Now I’m not a super duper Dan grade or anything so to be going so far to actually do what I love doing was a gift. 🎁
Which of course meant that I needed to plan what I was going to focus on for the weekend so that I was going to give people something meaningful to take away from the gasshuku. I knew little about the levels of the people I would work with and so I was more or less blind. Not nerve wrecking at all.
Now I had the experience of teaching in Australia and other gasshukus so I had faith in myself to manage the situation but for me it’s important to give something…unusual. To inspire.
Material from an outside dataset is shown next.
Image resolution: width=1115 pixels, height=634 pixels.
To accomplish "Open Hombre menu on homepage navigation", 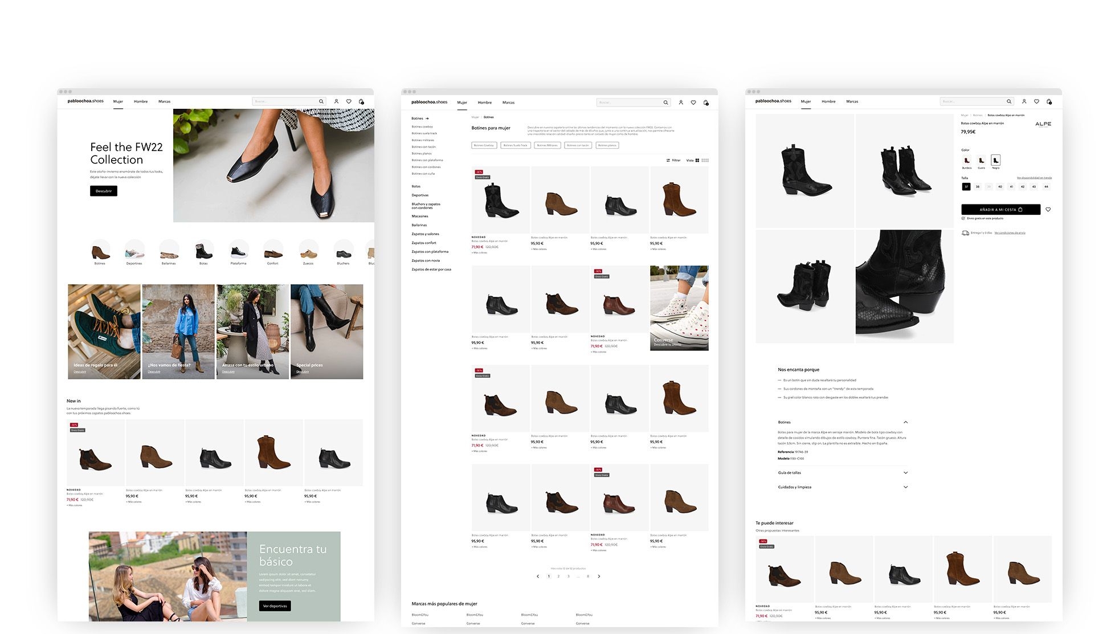I will click(141, 101).
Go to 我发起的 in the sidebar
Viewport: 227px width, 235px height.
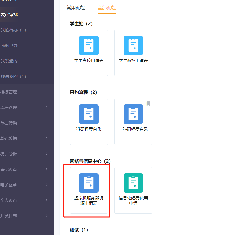[9, 61]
I’ve said more than once that I’ve never been to a gasshuku in the UK where Sensei Steve Cattle was not mentioned. Even in Goju-Ryu. He was so inspirational, after a gasshuku with him you felt that you could jump over houses. Honestly it was incredible. We trained in the Lee Maltings which was an old building part of the University College Cork (Ireland) and to say it was basic is putting it lightly. But if that room could talk… if there was nothing else I could wish for, I wanted those who trained with me to at least be a wee bit inspired.
If there was one thing I could say about the weekend it was that I was in fact the one inspired. Beyond what I expected. I’d left work on the Thursday after a hectic week, I’d come home from Canada on the Monday and here again I was on the road.
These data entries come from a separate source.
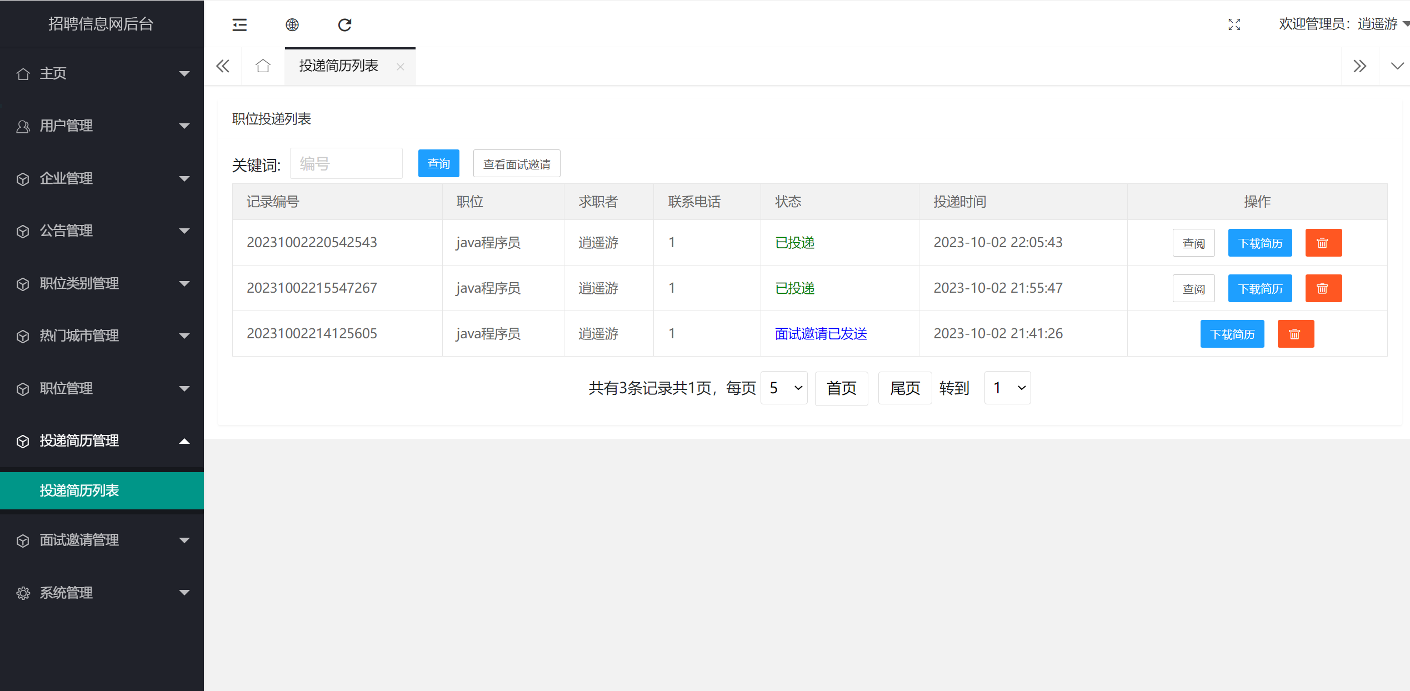Select 面试邀请管理 in the sidebar menu

(x=79, y=540)
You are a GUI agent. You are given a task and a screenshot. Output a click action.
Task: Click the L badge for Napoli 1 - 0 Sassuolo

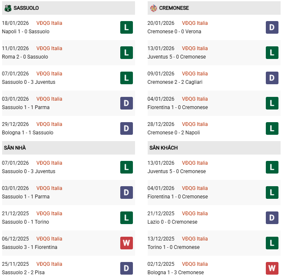(x=126, y=27)
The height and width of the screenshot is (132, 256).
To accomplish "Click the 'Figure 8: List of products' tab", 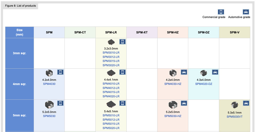I will pos(20,6).
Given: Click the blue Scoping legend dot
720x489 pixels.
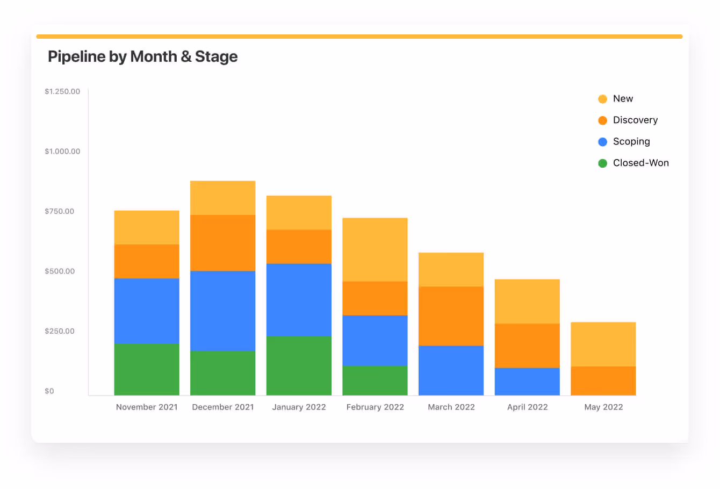Looking at the screenshot, I should (602, 142).
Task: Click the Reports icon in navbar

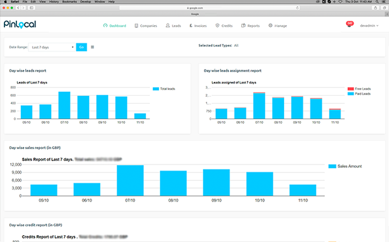Action: pyautogui.click(x=242, y=26)
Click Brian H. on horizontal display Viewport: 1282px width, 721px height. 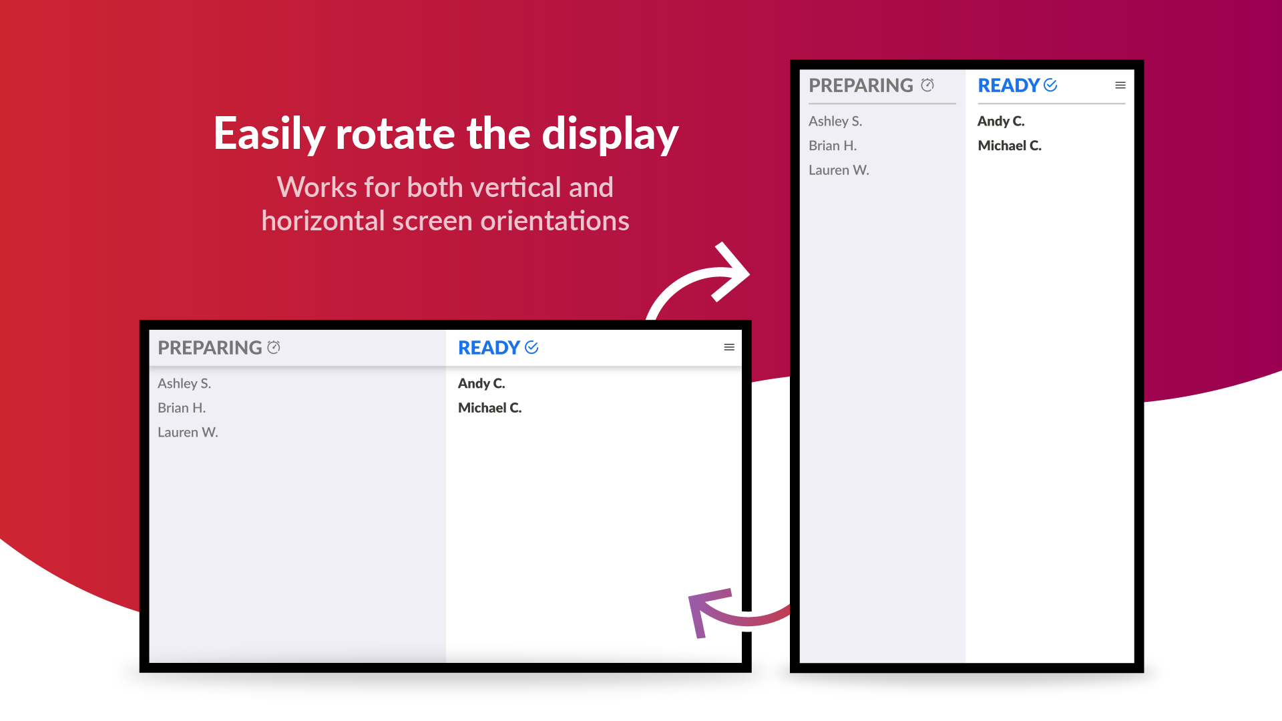point(182,408)
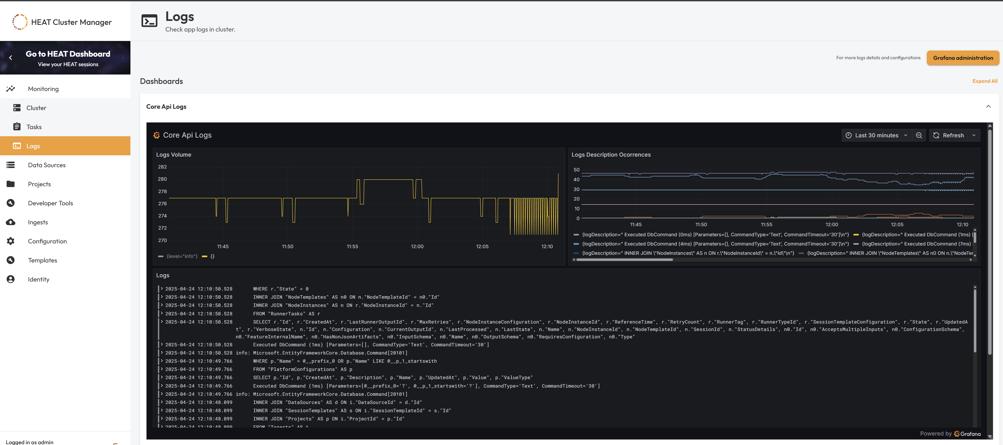The height and width of the screenshot is (445, 1003).
Task: Collapse the Core Api Logs dashboard section
Action: tap(988, 106)
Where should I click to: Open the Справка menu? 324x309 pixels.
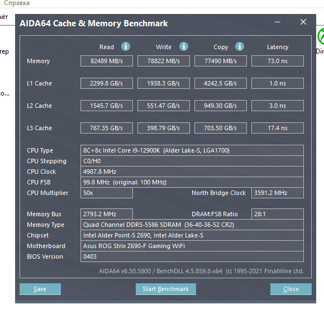17,3
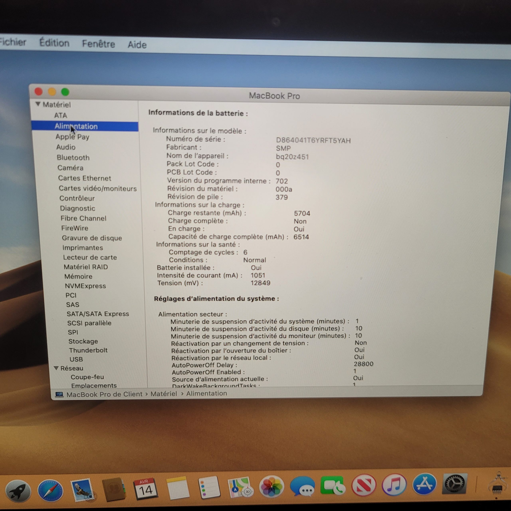Select Bluetooth in the sidebar
This screenshot has width=511, height=511.
(73, 158)
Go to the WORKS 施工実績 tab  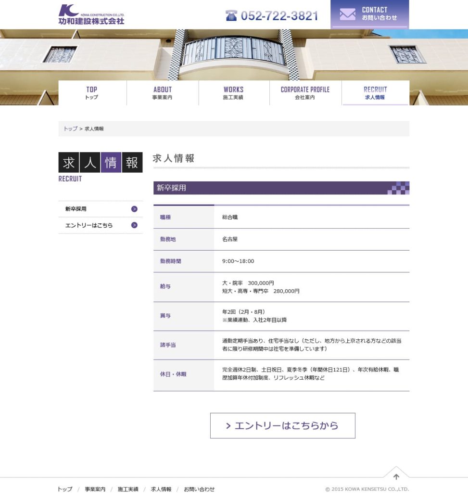coord(233,93)
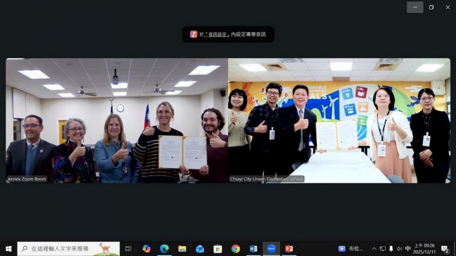This screenshot has width=456, height=256.
Task: Open Microsoft Edge from the taskbar
Action: click(164, 248)
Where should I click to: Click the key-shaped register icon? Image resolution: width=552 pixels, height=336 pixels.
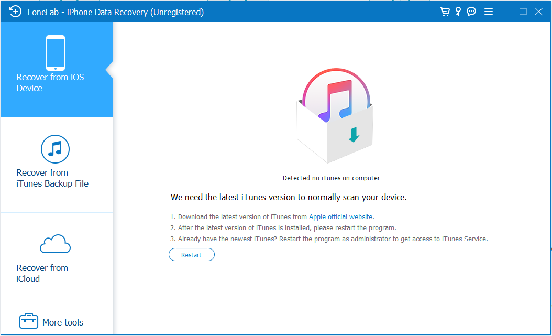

The welcome I had from the moment I set foot in Finland was incredible. The first thing I will say is that I felt at home, we went first to the Senseis house and we had dinner. This made the weekend feel special, Karate is all about life, about family and about training being part of life and so this felt like a good place to start. I could feel the focus on training and support in the house and it felt like home.
As mentioned earlier, I’m not a super duper Dan grade or anything, so when people started treating me like a “proper” Sensei, I felt like an imposter. When I travel with my Sensei I am careful to ensure she has tea and water etc… but actually in Finland, these things felt “natural”. When we had a break…coffee “appeared”… apparently Finland is the biggest consumer of coffee… but that is probably due to the fact that the light lasted 5 hours in total…daily.
So this isn’t a review of the gasshuku and everything that I taught… actually I came away more inspired myself. Here were people who lived in temperatures that basically tried to kill you, but they chose to be there and more than that, they made a life. We all have “challenges” in life. Here’s my thing, most of us are lazy. We are, and we need to admit it. I make excuses about not training as much as I should on a daily basis. I have no excuses…
I came home so focused on where I need to work, thank you Finland… you really made me think… I’ve been slacking and I really have no excuses! Thank you Finland, you have made me think… a lot!